▶ **WHAT THE EXERCISE ASKS**:
Reproduce, exactly and in full, only the lines below from the one containing "Instruction: Click the Delete trash icon" through the one containing "Given: Open the 执行后JS脚本 tab".

Excerpts from a dataset
Start of Block
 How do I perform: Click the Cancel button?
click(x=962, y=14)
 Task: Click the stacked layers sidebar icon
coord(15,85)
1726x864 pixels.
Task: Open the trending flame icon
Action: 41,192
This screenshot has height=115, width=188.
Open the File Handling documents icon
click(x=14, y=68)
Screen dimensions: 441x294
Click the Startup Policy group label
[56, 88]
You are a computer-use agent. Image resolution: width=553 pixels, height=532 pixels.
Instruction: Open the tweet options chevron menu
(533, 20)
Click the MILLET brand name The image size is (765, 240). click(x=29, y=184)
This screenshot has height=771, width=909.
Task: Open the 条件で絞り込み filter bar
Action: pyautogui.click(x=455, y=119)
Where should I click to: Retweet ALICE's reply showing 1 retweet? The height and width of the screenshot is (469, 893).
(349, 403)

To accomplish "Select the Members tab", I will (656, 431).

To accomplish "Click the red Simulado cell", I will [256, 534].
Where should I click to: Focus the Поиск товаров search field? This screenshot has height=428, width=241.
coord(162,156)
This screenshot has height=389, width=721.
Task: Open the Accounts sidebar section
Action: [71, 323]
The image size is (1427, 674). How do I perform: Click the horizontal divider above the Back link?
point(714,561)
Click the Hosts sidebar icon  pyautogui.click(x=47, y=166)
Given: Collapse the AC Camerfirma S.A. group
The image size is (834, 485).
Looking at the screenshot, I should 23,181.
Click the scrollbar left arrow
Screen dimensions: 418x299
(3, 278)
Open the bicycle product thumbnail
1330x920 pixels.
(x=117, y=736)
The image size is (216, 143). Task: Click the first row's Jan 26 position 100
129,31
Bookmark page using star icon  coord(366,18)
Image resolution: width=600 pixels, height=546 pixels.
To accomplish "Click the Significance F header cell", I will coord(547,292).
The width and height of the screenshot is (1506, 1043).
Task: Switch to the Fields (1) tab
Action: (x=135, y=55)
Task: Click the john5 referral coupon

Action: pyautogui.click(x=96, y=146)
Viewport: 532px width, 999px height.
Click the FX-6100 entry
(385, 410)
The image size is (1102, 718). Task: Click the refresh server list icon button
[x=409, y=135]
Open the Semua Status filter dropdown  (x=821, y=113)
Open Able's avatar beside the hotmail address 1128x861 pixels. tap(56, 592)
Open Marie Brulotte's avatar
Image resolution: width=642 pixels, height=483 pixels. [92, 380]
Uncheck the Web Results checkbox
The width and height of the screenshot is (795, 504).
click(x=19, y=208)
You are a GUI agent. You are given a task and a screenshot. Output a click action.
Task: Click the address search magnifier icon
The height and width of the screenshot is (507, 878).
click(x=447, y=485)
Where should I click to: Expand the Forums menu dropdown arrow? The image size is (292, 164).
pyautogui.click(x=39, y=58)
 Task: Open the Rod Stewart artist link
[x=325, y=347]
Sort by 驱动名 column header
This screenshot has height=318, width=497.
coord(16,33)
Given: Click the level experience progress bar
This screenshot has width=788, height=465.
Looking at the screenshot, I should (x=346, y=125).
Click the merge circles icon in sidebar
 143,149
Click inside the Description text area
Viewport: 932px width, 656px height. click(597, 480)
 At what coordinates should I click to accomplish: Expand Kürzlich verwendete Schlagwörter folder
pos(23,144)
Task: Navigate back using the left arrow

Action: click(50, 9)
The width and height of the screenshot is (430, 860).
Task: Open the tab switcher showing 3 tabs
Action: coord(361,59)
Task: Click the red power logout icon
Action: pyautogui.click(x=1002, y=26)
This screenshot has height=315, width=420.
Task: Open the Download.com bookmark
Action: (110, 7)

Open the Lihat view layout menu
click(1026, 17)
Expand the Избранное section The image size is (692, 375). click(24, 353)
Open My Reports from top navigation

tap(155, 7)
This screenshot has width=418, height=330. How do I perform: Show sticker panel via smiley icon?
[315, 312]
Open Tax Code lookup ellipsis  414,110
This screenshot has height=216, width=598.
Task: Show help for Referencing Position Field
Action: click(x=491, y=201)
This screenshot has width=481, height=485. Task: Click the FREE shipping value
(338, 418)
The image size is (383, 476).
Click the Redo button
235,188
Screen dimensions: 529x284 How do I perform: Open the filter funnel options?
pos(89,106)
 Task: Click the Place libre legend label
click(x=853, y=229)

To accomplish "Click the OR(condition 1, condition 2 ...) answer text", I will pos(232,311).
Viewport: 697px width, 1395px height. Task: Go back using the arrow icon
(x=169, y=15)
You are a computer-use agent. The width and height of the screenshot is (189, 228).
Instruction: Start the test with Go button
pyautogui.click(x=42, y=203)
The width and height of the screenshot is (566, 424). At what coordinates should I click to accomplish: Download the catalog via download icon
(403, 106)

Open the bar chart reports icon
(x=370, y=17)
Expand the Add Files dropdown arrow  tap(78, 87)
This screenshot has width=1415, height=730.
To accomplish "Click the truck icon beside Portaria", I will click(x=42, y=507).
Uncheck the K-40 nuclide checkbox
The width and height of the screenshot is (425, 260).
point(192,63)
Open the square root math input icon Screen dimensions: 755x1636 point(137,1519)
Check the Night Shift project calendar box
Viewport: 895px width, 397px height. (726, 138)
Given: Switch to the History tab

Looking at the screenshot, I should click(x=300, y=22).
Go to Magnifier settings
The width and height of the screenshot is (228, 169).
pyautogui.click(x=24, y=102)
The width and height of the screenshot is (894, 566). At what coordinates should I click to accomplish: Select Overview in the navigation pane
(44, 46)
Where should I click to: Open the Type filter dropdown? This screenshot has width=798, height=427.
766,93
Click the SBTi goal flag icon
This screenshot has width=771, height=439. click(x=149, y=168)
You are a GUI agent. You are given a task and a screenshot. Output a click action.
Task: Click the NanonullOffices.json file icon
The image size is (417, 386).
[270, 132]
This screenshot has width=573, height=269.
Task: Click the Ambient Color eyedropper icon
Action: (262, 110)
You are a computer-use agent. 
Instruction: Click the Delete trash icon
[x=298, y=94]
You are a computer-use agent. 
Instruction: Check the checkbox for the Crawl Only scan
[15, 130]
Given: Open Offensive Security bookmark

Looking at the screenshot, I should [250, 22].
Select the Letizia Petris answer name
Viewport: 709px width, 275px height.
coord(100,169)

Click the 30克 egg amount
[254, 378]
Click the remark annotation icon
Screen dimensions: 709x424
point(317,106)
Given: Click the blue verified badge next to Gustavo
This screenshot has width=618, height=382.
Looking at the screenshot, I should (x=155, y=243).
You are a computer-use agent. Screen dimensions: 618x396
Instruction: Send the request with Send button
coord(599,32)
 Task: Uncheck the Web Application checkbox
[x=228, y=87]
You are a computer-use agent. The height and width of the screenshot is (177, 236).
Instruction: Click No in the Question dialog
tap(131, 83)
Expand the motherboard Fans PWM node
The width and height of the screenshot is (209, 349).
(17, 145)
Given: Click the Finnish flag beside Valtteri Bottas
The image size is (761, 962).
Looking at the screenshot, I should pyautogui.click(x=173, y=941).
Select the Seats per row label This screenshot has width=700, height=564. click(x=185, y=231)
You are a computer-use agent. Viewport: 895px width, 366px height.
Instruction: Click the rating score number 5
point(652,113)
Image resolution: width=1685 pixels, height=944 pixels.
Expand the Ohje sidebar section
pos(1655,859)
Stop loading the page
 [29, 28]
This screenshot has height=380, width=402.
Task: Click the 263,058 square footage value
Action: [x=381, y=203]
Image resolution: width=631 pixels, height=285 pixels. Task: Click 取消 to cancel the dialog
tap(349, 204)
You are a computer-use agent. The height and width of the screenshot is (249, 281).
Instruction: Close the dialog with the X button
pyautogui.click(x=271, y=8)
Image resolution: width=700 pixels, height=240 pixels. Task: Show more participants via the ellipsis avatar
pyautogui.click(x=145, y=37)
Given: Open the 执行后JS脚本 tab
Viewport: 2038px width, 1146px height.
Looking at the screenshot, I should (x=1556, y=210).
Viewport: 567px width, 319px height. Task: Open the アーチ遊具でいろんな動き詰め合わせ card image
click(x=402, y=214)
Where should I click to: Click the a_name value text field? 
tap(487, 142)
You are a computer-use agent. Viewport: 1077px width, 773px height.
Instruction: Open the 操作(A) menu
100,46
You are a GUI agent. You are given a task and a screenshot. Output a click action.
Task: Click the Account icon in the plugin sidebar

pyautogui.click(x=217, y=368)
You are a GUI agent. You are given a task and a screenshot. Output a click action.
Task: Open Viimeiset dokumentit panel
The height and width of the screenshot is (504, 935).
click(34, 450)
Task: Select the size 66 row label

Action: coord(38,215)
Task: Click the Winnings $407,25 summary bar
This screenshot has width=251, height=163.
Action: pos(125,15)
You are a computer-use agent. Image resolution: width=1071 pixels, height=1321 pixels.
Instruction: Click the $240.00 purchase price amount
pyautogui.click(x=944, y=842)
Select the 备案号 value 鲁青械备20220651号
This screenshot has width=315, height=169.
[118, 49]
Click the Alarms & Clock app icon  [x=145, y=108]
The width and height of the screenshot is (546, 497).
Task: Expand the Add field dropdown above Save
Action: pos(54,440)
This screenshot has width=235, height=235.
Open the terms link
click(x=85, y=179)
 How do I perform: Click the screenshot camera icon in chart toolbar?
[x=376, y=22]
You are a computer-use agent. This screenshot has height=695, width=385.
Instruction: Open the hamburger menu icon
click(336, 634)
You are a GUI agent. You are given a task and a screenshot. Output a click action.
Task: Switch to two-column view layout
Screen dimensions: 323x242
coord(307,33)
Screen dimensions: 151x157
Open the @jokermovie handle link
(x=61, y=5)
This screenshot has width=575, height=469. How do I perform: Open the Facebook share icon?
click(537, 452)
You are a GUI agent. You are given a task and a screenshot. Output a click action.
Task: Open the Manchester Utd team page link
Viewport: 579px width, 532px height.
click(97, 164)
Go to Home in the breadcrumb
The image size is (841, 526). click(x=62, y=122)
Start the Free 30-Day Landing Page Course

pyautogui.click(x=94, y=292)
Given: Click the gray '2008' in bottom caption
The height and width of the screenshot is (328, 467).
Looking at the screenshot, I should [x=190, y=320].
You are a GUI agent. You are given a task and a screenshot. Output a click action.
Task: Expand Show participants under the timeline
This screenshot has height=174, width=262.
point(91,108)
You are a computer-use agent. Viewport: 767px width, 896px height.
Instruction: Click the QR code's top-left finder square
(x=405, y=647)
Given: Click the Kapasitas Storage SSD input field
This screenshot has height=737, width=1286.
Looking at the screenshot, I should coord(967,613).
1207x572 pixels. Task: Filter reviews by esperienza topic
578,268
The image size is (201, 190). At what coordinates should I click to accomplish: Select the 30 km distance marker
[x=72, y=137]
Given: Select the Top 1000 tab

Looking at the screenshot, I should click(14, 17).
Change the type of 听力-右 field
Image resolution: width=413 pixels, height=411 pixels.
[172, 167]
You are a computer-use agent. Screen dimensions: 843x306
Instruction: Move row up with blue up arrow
End of Block
▶ **ANSWER BOX**:
Instruction: Click the Delete trash icon
[x=298, y=94]
You are a computer-use agent. 
Instruction: Check the checkbox for the Crawl Only scan
[15, 130]
Given: Open Offensive Security bookmark

Looking at the screenshot, I should [250, 22].
Select the Letizia Petris answer name
Viewport: 709px width, 275px height.
coord(100,169)

Click the 30克 egg amount
[254, 378]
Click the remark annotation icon
Screen dimensions: 709x424
point(317,106)
Given: Click the blue verified badge next to Gustavo
This screenshot has width=618, height=382.
Looking at the screenshot, I should (x=155, y=243).
You are a computer-use agent. Screen dimensions: 618x396
Instruction: Send the request with Send button
coord(599,32)
 Task: Uncheck the Web Application checkbox
[x=228, y=87]
You are a computer-use agent. The height and width of the screenshot is (177, 236).
Instruction: Click No in the Question dialog
tap(131, 83)
Expand the motherboard Fans PWM node
The width and height of the screenshot is (209, 349).
(17, 145)
Given: Click the Finnish flag beside Valtteri Bottas
The image size is (761, 962).
Looking at the screenshot, I should pyautogui.click(x=173, y=941).
Select the Seats per row label This screenshot has width=700, height=564. click(x=185, y=231)
You are a computer-use agent. Viewport: 895px width, 366px height.
Instruction: Click the rating score number 5
point(652,113)
Image resolution: width=1685 pixels, height=944 pixels.
Expand the Ohje sidebar section
pos(1655,859)
Stop loading the page
 [29, 28]
This screenshot has height=380, width=402.
Task: Click the 263,058 square footage value
Action: [x=381, y=203]
Image resolution: width=631 pixels, height=285 pixels. Task: Click 取消 to cancel the dialog
tap(349, 204)
You are a computer-use agent. The height and width of the screenshot is (249, 281).
Instruction: Close the dialog with the X button
pyautogui.click(x=271, y=8)
Image resolution: width=700 pixels, height=240 pixels. Task: Show more participants via the ellipsis avatar
pyautogui.click(x=145, y=37)
Given: Open the 执行后JS脚本 tab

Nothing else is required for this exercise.